Task data:

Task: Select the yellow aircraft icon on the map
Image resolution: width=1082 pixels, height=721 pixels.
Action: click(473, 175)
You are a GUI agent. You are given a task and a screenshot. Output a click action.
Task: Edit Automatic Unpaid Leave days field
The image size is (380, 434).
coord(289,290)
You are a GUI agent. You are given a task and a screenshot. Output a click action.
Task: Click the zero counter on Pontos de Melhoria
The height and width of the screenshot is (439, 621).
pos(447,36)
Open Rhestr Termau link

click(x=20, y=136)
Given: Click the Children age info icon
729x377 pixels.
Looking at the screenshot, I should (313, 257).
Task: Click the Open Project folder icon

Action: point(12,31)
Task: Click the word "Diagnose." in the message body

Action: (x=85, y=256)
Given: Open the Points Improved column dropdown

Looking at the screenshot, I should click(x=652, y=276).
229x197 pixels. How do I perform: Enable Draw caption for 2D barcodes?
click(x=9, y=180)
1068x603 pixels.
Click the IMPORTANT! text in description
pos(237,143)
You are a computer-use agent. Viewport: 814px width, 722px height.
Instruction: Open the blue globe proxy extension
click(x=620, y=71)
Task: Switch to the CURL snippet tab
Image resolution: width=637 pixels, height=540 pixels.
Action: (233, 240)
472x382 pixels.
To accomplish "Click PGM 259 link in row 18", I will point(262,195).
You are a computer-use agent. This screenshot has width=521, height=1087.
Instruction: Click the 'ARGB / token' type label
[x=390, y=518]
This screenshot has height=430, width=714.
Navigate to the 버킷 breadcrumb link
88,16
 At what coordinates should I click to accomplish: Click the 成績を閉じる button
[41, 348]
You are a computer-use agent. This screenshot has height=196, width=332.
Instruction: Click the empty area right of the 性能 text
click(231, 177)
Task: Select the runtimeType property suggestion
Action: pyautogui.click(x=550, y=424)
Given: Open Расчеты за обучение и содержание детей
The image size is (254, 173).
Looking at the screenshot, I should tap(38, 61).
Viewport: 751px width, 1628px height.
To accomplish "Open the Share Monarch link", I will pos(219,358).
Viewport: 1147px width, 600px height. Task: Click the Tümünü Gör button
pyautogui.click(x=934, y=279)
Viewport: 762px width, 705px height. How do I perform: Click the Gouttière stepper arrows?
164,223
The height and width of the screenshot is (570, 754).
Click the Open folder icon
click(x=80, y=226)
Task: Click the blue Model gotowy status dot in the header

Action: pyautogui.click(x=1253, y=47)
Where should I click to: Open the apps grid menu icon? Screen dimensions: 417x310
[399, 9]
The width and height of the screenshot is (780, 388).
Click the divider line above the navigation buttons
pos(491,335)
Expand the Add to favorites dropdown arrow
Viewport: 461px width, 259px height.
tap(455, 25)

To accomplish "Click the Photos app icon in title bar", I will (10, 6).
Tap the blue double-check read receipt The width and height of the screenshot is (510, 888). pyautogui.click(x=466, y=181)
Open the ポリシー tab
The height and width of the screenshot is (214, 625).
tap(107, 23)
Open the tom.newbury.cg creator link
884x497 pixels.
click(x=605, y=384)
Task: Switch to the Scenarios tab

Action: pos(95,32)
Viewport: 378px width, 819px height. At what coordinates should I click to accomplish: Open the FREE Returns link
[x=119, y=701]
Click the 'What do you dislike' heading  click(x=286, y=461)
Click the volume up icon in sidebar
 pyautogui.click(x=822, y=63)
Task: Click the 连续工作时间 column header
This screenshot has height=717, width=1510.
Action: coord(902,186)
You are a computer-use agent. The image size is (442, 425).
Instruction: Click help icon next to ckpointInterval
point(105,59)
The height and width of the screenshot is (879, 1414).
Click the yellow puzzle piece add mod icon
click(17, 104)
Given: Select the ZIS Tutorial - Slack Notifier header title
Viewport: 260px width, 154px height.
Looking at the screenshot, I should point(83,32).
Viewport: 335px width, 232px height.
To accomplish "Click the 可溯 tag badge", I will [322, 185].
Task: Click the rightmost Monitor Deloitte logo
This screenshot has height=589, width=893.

Description of the task: Print all the records precisely.

Answer to this problem:
Task: Select the yellow aircraft icon on the map
Image resolution: width=1082 pixels, height=721 pixels.
Action: click(473, 175)
You are a GUI agent. You are given a task and a screenshot. Output a click action.
Task: Edit Automatic Unpaid Leave days field
The image size is (380, 434).
coord(289,290)
You are a GUI agent. You are given a task and a screenshot. Output a click action.
Task: Click the zero counter on Pontos de Melhoria
The height and width of the screenshot is (439, 621).
pos(447,36)
Open Rhestr Termau link

click(x=20, y=136)
Given: Click the Children age info icon
729x377 pixels.
Looking at the screenshot, I should (313, 257).
Task: Click the Open Project folder icon

Action: point(12,31)
Task: Click the word "Diagnose." in the message body

Action: (x=85, y=256)
Given: Open the Points Improved column dropdown

Looking at the screenshot, I should click(x=652, y=276).
229x197 pixels. How do I perform: Enable Draw caption for 2D barcodes?
click(x=9, y=180)
1068x603 pixels.
Click the IMPORTANT! text in description
pos(237,143)
You are a computer-use agent. Viewport: 814px width, 722px height.
Instruction: Open the blue globe proxy extension
click(x=620, y=71)
Task: Switch to the CURL snippet tab
Image resolution: width=637 pixels, height=540 pixels.
Action: (233, 240)
472x382 pixels.
To accomplish "Click PGM 259 link in row 18", I will point(262,195).
You are a computer-use agent. This screenshot has width=521, height=1087.
Instruction: Click the 'ARGB / token' type label
[x=390, y=518]
This screenshot has height=430, width=714.
Navigate to the 버킷 breadcrumb link
88,16
 At what coordinates should I click to accomplish: Click the 成績を閉じる button
[41, 348]
You are a computer-use agent. This screenshot has height=196, width=332.
Instruction: Click the empty area right of the 性能 text
click(231, 177)
Task: Select the runtimeType property suggestion
Action: pyautogui.click(x=550, y=424)
Given: Open Расчеты за обучение и содержание детей
The image size is (254, 173).
Looking at the screenshot, I should tap(38, 61).
Viewport: 751px width, 1628px height.
To accomplish "Open the Share Monarch link", I will pos(219,358).
Viewport: 1147px width, 600px height. Task: Click the Tümünü Gör button
pyautogui.click(x=934, y=279)
Viewport: 762px width, 705px height. How do I perform: Click the Gouttière stepper arrows?
164,223
The height and width of the screenshot is (570, 754).
Click the Open folder icon
click(x=80, y=226)
Task: Click the blue Model gotowy status dot in the header

Action: pyautogui.click(x=1253, y=47)
Where should I click to: Open the apps grid menu icon? Screen dimensions: 417x310
[399, 9]
The width and height of the screenshot is (780, 388).
Click the divider line above the navigation buttons
pos(491,335)
Expand the Add to favorites dropdown arrow
Viewport: 461px width, 259px height.
tap(455, 25)

To accomplish "Click the Photos app icon in title bar", I will (10, 6).
Tap the blue double-check read receipt The width and height of the screenshot is (510, 888). pyautogui.click(x=466, y=181)
Open the ポリシー tab
The height and width of the screenshot is (214, 625).
tap(107, 23)
Open the tom.newbury.cg creator link
884x497 pixels.
click(x=605, y=384)
Task: Switch to the Scenarios tab

Action: pos(95,32)
Viewport: 378px width, 819px height. At what coordinates should I click to accomplish: Open the FREE Returns link
[x=119, y=701]
Click the 'What do you dislike' heading  click(x=286, y=461)
Click the volume up icon in sidebar
 pyautogui.click(x=822, y=63)
Task: Click the 连续工作时间 column header
This screenshot has height=717, width=1510.
Action: coord(902,186)
You are a computer-use agent. The image size is (442, 425).
Instruction: Click help icon next to ckpointInterval
point(105,59)
The height and width of the screenshot is (879, 1414).
Click the yellow puzzle piece add mod icon
click(17, 104)
Given: Select the ZIS Tutorial - Slack Notifier header title
Viewport: 260px width, 154px height.
Looking at the screenshot, I should point(83,32).
Viewport: 335px width, 232px height.
To accomplish "Click the 可溯 tag badge", I will [322, 185].
Task: Click the rightmost Monitor Deloitte logo
This screenshot has height=589, width=893.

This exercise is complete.